• **WORK INSTRUCTIONS**
Return a copy of every line in the records that includes the word "computer".

(Saved data entries)
===============

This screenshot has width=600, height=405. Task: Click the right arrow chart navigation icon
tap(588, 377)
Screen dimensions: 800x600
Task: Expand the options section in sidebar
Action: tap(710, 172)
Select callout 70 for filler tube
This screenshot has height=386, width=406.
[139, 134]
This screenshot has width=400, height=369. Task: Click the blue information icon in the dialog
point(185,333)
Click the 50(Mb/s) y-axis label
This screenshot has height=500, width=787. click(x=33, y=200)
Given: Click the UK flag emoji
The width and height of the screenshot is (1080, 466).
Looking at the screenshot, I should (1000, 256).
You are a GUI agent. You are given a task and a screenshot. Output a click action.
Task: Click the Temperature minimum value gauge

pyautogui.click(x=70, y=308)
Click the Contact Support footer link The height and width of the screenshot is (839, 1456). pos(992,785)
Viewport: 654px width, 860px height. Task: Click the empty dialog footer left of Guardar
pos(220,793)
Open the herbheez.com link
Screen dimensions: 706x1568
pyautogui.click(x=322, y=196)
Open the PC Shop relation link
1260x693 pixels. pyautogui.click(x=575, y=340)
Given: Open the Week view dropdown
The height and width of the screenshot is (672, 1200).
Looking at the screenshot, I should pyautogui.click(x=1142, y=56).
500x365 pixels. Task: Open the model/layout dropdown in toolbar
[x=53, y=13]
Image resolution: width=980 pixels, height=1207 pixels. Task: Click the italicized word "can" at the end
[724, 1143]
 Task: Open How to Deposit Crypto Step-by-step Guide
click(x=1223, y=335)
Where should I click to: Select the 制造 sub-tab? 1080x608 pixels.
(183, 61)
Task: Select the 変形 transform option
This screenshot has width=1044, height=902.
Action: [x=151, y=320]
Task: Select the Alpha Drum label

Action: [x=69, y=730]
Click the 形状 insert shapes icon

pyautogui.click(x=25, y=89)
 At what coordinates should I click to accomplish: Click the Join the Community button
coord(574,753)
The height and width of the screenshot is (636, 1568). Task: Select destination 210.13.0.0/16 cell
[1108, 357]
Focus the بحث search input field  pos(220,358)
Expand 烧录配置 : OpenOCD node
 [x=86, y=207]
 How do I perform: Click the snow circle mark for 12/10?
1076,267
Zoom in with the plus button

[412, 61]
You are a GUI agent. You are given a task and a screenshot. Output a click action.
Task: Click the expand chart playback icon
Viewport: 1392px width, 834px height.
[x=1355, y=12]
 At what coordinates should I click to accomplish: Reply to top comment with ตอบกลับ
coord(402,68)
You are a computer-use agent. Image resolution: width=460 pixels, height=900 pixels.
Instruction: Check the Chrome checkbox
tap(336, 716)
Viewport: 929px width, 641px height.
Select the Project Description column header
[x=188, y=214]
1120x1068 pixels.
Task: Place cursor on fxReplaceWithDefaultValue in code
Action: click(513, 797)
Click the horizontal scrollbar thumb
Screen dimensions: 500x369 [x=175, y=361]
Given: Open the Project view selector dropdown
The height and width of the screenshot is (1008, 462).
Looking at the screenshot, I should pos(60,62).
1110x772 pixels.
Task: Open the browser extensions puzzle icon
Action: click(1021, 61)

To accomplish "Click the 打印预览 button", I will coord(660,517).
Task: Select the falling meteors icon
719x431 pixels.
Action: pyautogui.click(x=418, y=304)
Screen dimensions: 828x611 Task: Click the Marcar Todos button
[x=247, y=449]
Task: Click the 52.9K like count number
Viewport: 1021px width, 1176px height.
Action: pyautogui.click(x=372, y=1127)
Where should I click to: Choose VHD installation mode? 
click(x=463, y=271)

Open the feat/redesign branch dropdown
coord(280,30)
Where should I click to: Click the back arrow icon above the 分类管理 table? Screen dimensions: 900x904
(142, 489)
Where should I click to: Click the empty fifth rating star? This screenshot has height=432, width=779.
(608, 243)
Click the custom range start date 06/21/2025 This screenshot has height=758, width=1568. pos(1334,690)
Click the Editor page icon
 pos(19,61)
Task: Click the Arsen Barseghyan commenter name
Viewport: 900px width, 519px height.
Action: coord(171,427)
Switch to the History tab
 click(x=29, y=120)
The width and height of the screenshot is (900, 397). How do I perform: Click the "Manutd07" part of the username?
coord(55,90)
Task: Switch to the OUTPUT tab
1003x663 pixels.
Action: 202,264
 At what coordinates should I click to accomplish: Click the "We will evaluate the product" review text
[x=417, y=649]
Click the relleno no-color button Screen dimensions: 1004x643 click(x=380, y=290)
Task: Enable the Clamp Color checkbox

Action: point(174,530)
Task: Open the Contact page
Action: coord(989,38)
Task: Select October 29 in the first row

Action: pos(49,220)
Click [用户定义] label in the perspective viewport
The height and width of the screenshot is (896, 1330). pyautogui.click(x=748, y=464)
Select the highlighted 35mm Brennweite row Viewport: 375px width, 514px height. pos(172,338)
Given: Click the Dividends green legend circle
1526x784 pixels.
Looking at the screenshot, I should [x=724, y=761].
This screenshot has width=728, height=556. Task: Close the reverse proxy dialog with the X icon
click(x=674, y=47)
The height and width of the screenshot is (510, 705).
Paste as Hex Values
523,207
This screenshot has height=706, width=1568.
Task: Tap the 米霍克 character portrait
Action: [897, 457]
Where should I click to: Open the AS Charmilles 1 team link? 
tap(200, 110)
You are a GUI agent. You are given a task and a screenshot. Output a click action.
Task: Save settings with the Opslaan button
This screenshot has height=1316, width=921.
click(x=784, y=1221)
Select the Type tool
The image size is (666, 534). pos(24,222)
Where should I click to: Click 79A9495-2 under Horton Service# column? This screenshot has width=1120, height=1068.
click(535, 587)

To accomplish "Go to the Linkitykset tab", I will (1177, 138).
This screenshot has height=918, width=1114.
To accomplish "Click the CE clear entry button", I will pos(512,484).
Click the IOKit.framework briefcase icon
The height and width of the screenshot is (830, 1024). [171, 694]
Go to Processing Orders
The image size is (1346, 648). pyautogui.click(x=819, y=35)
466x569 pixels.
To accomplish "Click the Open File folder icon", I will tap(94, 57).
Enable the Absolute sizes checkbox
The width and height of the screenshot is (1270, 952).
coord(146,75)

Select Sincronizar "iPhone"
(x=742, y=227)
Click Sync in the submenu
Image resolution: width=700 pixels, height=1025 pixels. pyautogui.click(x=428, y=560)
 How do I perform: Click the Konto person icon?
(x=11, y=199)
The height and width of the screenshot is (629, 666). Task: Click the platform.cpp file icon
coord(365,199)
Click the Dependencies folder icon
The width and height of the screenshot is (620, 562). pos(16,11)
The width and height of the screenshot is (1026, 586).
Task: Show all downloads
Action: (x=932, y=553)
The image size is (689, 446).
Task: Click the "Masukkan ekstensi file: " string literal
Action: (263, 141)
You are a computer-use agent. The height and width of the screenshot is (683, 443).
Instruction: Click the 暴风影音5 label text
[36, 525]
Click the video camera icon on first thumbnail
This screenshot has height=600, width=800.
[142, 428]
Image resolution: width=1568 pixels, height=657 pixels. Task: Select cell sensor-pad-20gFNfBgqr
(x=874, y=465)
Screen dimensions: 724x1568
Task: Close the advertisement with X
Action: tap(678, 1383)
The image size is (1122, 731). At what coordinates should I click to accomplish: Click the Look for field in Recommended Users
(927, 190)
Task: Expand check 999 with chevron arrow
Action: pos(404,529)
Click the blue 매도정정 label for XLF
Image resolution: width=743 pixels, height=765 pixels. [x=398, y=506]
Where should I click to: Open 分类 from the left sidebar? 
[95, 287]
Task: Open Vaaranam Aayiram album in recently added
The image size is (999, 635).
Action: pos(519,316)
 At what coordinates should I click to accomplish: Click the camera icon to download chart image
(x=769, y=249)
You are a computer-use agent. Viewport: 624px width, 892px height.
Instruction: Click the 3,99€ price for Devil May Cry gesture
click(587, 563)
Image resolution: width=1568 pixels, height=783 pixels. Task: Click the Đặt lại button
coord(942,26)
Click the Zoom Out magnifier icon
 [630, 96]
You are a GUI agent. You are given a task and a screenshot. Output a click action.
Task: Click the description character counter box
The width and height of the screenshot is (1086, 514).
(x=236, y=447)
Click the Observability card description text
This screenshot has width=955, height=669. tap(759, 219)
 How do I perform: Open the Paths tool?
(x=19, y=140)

===============

• **TASK ANSWER**
You are a computer-use agent. Image resolution: width=460 pixels, height=900 pixels.
You are a computer-use agent. The height and width of the screenshot is (683, 443).
You are a computer-use agent. Viewport: 624px width, 892px height.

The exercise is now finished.